Top of Record extracts

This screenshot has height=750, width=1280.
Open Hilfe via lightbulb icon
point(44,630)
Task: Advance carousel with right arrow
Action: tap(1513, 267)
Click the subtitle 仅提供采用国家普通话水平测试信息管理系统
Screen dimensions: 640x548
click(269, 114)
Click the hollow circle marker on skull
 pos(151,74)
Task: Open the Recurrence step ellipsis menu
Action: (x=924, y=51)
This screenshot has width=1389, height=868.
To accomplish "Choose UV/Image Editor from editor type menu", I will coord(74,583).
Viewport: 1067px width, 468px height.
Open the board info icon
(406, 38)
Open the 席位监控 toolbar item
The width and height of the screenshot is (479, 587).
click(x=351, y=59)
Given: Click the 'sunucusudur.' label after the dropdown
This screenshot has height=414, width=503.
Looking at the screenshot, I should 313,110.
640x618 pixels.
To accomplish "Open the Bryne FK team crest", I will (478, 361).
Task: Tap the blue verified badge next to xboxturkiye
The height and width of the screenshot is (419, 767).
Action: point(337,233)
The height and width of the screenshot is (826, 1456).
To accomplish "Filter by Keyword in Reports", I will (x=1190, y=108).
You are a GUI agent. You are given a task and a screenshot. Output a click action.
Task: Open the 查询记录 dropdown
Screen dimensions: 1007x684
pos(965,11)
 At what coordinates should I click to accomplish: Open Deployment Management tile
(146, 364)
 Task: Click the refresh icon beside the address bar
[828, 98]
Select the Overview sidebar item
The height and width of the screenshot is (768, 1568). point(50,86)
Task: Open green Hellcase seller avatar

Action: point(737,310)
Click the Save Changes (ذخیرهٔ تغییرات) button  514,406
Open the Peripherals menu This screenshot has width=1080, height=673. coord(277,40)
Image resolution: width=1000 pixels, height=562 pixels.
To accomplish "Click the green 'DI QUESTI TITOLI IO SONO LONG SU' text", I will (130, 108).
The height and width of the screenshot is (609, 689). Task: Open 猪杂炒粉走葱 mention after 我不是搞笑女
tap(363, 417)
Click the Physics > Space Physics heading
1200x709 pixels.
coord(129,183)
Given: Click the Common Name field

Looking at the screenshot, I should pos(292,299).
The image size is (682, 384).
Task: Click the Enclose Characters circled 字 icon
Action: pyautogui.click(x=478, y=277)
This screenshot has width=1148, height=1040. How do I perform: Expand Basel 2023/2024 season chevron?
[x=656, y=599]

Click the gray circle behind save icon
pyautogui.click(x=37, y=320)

Bottom of Record extracts

### How to complete this task
Copy out each line of the data that includes the string "dropdown".

### Solved exercise
Given: Click the 'sunucusudur.' label after the dropdown
Task: Open the 查询记录 dropdown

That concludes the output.